WORK TO DO:
Carry on the essay below about Miles Mathis's research, starting after its final sentence.

PAGE:
The Last Curtain: How Miles Mathis Destroyed (and Gave Me Back) My Life

The conscious and intelligent manipulation of the organized habits and opinions of the masses is an important element in democratic society. Those who manipulate this unseen mechanism of society constitute an invisible government which is the true ruling power of our country. We are governed, our minds are molded, our tastes formed, our ideas suggested, largely by men we have never heard of.

—Edward Bernays (“father of public relations,” nephew of Freud, subject of BBC documentary Century of the Self )

Having just finished binge-reading my way through some fifty articles by researcher Miles Mathis, I go into 2017 with zero confidence that any news from the corporate media is real. The timing is ironic, given the hissy fit that the same mainstream media, led by the New York Times, has indulged in, over so-called “fake news.”

Thinking most of my adult life outside the box of the corporate media, and open minded to alternative theories of major news events such as the Kennedy assassination and 9/11, I already knew the CIA had its hooks in major media (admitted in Congressional testimony in 1975). And thanks to the prior research of Dave McGowan, I had already been alerted to the Intelligence connections of most of the California rock music bands of the sixties, not to mention the abundant evidence of fakery of the Moon landings.

Enter researcher Miles Mathis, to take the whole field of “conspiracy” research to a new level, exposing even most alternative theories as misdirection, and outing seemingly every mainstream cultural icon as an agent, accomplice or dupe of the Intelligence services, at the behest of the ruling elite. Mathis’ most radical vision is that even most alternative “conspiracy” theories (including those of McGowan) play into the larger deception or are a form of controlled opposition, hiding the bigger picture of events from public scrutiny, and reinforcing the illusion that controversial personalities, assassinations, and terror events were real at all.

GIVEN INFORMATION:

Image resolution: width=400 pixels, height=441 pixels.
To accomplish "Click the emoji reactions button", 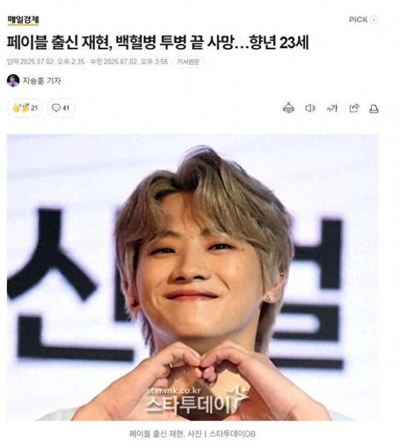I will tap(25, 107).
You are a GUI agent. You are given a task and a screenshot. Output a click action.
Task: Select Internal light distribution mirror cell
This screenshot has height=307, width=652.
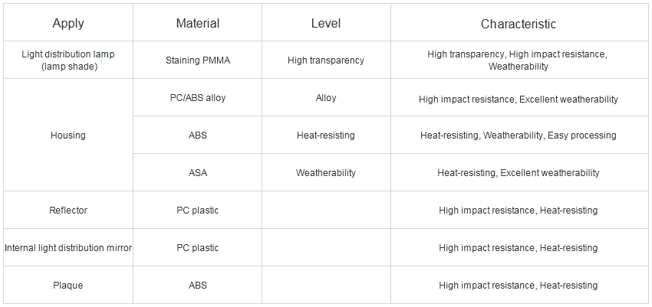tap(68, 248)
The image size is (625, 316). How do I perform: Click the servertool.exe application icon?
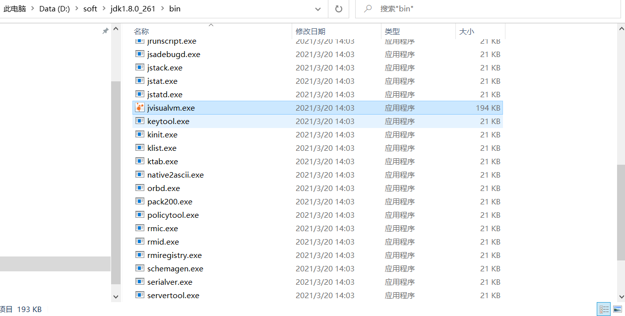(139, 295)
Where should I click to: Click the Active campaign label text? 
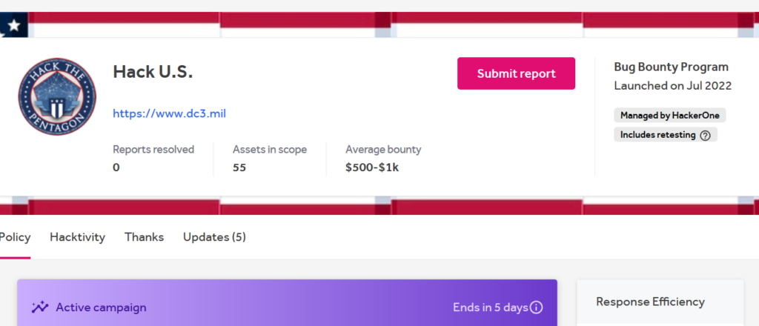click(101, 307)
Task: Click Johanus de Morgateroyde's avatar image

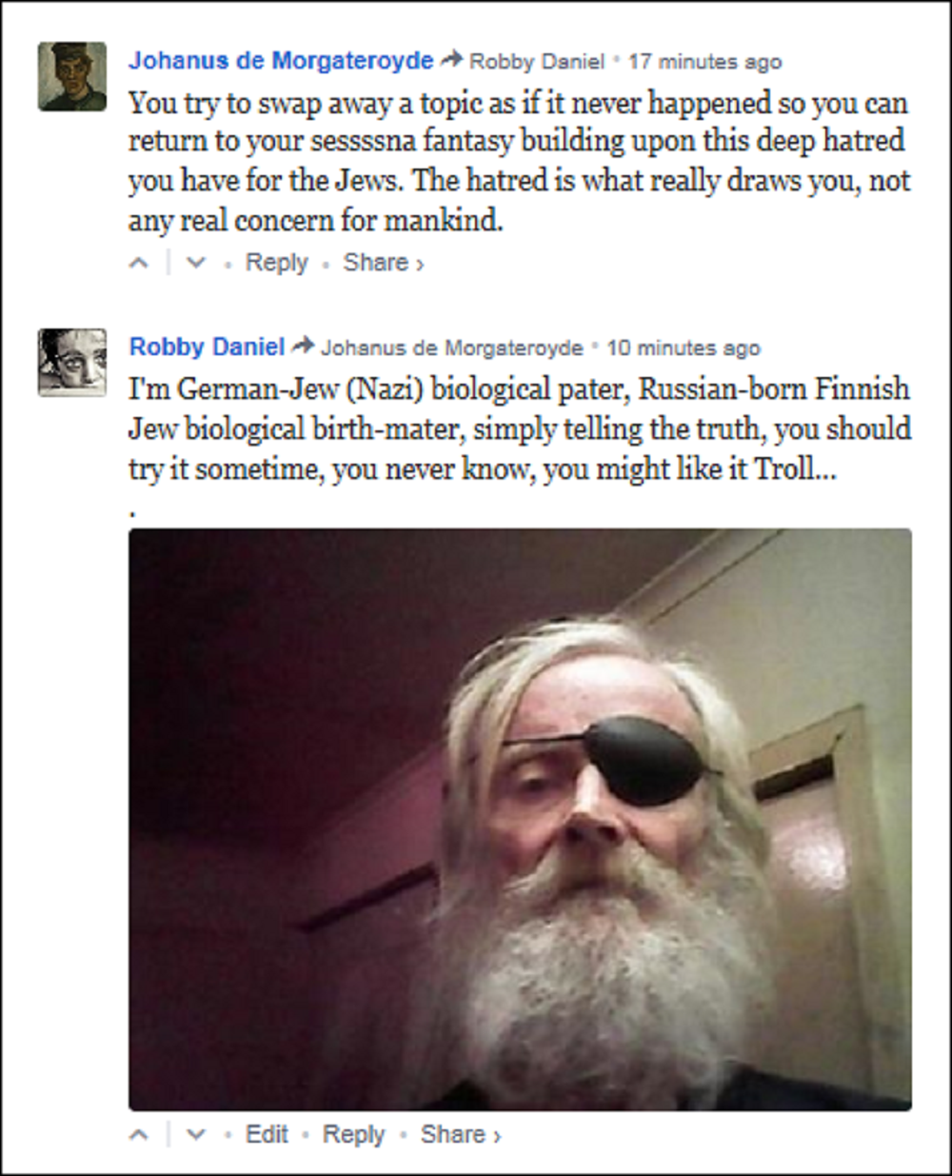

RESPONSE:
Mathis explains the pitfall of most such “alternative” or “conspiracy” analyses:

They take a subject, say the Manson murders. They show you many anomalies in the mainstream story, and then give you a new reading. So, they seem to be presenting an alternative history. But if they accept that the Manson murders were real, they have just solidified the mainstream story, while seeming to undercut it. In most of these stories, the mainstream doesn’t care if you see anomalies, or if you think there are conspiracies. They don’t care who you think might be involved. All they care about is that you believe it happened. The details are superfluous. They don’t matter. What matters is the bottom line: that you believe the event happened. All these alternative histories sell the events at least as strongly as the mainstream ever did.

What, you may ask then, is the point of such misdirection? Mathis says that it is to distract and confuse, mis-educate and entertain the masses so we don’t rise up and toss out the rapacious billionaires who run this Matrix of a world. And if that sounds like a Marxist solution, think again, as Mathis shows even Marx was planted to divert popular energy from authentic grassroots organizations of political change, especially the so-called republican movements then on the rise in 1840s Europe.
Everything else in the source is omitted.